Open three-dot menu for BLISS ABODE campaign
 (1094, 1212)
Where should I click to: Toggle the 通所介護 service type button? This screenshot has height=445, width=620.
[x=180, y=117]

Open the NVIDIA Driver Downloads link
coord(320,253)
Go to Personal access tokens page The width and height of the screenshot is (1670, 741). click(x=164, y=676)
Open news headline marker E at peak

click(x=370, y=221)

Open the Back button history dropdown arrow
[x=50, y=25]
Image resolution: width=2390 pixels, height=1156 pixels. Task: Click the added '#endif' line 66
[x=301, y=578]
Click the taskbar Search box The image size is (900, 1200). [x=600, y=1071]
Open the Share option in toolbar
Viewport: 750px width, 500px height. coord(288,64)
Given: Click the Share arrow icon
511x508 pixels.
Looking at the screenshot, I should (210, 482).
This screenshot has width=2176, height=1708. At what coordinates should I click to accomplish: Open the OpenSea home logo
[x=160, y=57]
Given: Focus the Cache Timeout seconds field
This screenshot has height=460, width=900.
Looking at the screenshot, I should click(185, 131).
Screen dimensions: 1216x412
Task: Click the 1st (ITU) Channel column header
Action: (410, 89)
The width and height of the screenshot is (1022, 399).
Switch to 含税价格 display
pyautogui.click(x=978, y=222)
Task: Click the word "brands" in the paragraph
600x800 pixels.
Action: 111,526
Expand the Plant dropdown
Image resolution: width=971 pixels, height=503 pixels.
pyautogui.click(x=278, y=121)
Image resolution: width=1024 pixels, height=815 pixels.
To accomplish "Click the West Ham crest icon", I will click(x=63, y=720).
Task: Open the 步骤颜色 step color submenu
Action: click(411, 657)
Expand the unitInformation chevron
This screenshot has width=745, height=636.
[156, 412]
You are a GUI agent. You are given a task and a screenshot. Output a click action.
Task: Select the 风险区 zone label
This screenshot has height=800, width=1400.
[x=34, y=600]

» **Short exercise**
Put the lines of the data into a JSON list of strings, one string per line, skipping blank lines. Begin at the line that contains "Go to Personal" and continue through the end of the data.

» **Response to this exercise**
[
  "Go to Personal access tokens page The width and height of the screenshot is (1670, 741). click(x=164, y=676)",
  "Open news headline marker E at peak",
  "click(x=370, y=221)",
  "Open the Back button history dropdown arrow",
  "[x=50, y=25]",
  "Image resolution: width=2390 pixels, height=1156 pixels. Task: Click the added '#endif' line 66",
  "[x=301, y=578]",
  "Click the taskbar Search box The image size is (900, 1200). [x=600, y=1071]",
  "Open the Share option in toolbar",
  "Viewport: 750px width, 500px height. coord(288,64)",
  "Given: Click the Share arrow icon",
  "511x508 pixels.",
  "Looking at the screenshot, I should (210, 482).",
  "This screenshot has width=2176, height=1708. At what coordinates should I click to accomplish: Open the OpenSea home logo",
  "[x=160, y=57]",
  "Given: Focus the Cache Timeout seconds field",
  "This screenshot has height=460, width=900.",
  "Looking at the screenshot, I should click(185, 131).",
  "Screen dimensions: 1216x412",
  "Task: Click the 1st (ITU) Channel column header",
  "Action: (410, 89)",
  "The width and height of the screenshot is (1022, 399).",
  "Switch to 含税价格 display",
  "pyautogui.click(x=978, y=222)",
  "Task: Click the word \"brands\" in the paragraph",
  "600x800 pixels.",
  "Action: 111,526",
  "Expand the Plant dropdown",
  "Image resolution: width=971 pixels, height=503 pixels.",
  "pyautogui.click(x=278, y=121)",
  "Image resolution: width=1024 pixels, height=815 pixels.",
  "To accomplish \"Click the West Ham crest icon\", I will click(x=63, y=720).",
  "Task: Open the 步骤颜色 step color submenu",
  "Action: click(411, 657)",
  "Expand the unitInformation chevron",
  "This screenshot has width=745, height=636.",
  "[156, 412]",
  "You are a GUI agent. You are given a task and a screenshot. Output a click action.",
  "Task: Select the 风险区 zone label",
  "This screenshot has height=800, width=1400.",
  "[x=34, y=600]"
]